El director murciano Luis López Carrasco compite en el Festival de Sevilla con el magnífico documental ‘El año del descubrimiento’, en el que desmitifica un tiempo en el que este país se creyó avanzado. En 1992, en España se celebraron los Juegos Olímpicos de Barcelona, la Expo de Sevilla y la inauguración del AVE. Pocos recuerdan que ese mismo año, en Cartagena, las protestas por las consecuencias de la reconversión industrial culminaron con la quema del Parlamento autonómico murciano.

En ‘El año del descubrimiento’, López Carrasco compone un mosaico de testimonios en primer plano para analizar tanto el germen de la revuelta como el motivo por el que, casi tres décadas después, este país sigue sin levantar cabeza. Tras ser premiada en certámenes cinematográficos de todo el mundo, la película –épica, apabullante, prodigiosa– se presentó ayer a concurso en el Festival de Sevilla.

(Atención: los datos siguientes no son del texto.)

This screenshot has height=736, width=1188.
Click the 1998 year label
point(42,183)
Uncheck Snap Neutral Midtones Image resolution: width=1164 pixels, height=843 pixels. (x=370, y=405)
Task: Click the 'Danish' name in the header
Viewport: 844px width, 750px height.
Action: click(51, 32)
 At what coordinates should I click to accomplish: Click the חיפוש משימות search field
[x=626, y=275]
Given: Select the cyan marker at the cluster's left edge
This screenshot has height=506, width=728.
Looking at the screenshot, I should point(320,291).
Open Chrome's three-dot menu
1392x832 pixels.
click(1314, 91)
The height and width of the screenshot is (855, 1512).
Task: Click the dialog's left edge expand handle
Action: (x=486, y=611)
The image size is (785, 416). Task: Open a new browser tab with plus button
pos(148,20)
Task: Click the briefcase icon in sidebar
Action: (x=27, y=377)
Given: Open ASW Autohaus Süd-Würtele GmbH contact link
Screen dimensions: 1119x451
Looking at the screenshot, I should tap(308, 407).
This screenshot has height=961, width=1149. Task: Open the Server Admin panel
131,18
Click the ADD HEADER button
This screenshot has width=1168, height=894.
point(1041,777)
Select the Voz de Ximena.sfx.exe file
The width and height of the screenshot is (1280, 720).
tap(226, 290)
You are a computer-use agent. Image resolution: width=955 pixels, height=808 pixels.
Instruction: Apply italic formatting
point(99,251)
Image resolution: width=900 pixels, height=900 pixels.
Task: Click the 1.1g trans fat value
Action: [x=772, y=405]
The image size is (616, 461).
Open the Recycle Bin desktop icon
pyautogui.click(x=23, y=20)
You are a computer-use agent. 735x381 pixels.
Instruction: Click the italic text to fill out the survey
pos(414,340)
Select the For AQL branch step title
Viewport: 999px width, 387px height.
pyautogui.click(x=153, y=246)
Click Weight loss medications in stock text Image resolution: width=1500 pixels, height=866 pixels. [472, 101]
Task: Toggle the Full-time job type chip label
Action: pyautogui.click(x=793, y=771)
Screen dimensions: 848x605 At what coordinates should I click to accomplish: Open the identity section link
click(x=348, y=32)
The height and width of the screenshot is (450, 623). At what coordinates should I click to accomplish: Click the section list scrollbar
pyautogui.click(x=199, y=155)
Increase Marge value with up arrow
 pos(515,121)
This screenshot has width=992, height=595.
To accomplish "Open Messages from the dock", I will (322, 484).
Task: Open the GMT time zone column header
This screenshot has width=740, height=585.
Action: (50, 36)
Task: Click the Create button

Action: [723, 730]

– ¿Es consciente de que, sin saberlo, ha filmado una película sobre la pandemia? Al fin y al cabo, en ella se explica por qué España lo pasará tan mal en esta próxima crisis económica.

– Es cierto. En 1992 se institucionalizó un modelo económico basado en el turismo. La reconversión industrial en realidad fue un desmantelamiento, que se justificó a base de lugares comunes: que si las empresas eran obsoletas, que si eran franquistas, que si no se podían modernizar... Sea como sea, sirvió para implantar muchos de los males que hoy nos siguen lastrando, como la especulación inmobiliaria, la precariedad creciente del mundo laboral y la pérdida de poder de los sindicatos.

– De hecho, la película juega a confundir al espectador sobre la fecha a la que pertenecen los testimonios de sus protagonistas...

– Sí, filmé en el formato adecuado para generar esa ambigüedad anacrónica, y les pedí que vistieran ropa que pudiera pertenecer tanto a los años 90 como a la época actual. La idea es establecer un diálogo entre los que vivieron las revueltas en la Cartagena de 1992 y algunos de quienes encarnan la generación perdida con la recesión del 2008, y mostrar así que las crisis siempre las sufren los mismos.

– La quema del Parlamento autonómico murciano es un episodio casi desconocido de nuestra historia. ¿Cómo se lo explica?

– Porque en el 92 la gente estaba obsesionada con que los Juegos Olímpicos y la Expo salieran bien. Teníamos esa mentalidad de país subdesarrollado obsesionado por demostrar a los demás que en realidad es rico y moderno. Y todo lo que difiriera de ese relato comprado por la mayoría de la población y los medios de comunicación no cabía; fue una labor de olvido casi deliberada. A la sociedad española le hicieron creer que era clase media, y cuando oía las noticias sobre obreros no les prestaba atención.

– El 92 es también cuando Cartagena dejó de ser socialista. Ahora, allí se vota a Vox.

– Hay lugares del Campo de Cartagena cuyos habitantes llevan décadas en el abandono, y la rabia e impotencia que eso genera son el abono perfecto para que el discurso de la ultraderecha cale. En todo caso, es un fenómeno global: el capitalismo neoliberal ha comprendido que la democracia no es tan útil para sus objetivos como el autoritarismo.

– ¿Por qué decidió que la película transcurriera en su práctica totalidad en el interior de un bar?

– Porque los bares de barrio son lugares donde se juntan clases sociales distintas, minorías diversas y diferentes generaciones e interactúan; son espacios que son privados pero también públicos, y en los que se genera una extraña intimidad: allí las personas cuentan cosas y expresan emociones que a veces no se atreven a exteriorizar ni en su casa.

– ‘El año del descubrimiento’ habla de cosas terribles, pero no transmite pesimismo.

– El pesimismo me parece muy conservador, y me irritan las películas en las que los desfavorecidos son retratados permanentemente deprimidos. La vida diaria de los barrios está atravesada por muchísimo sufrimiento pero también por alegría.

– El elemento vertebrador de su obra –que incluye el largometraje ‘El futuro’ (2013) y el corto ‘Aliens’ (2017)– es la reflexión sobre el pasado reciente de España. ¿De dónde proviene esa inquietud?

– De la crisis económica del 2008. La crisis nos rompió. Rompió nuestros proyectos, y rompió nuestro relato colectivo. Yo me había formado y había empezado a trabajar, y de repente nada de eso servía. Me encontré desorientado y desasistido, y hacer cine es mi forma de intentar salir de esa confusión.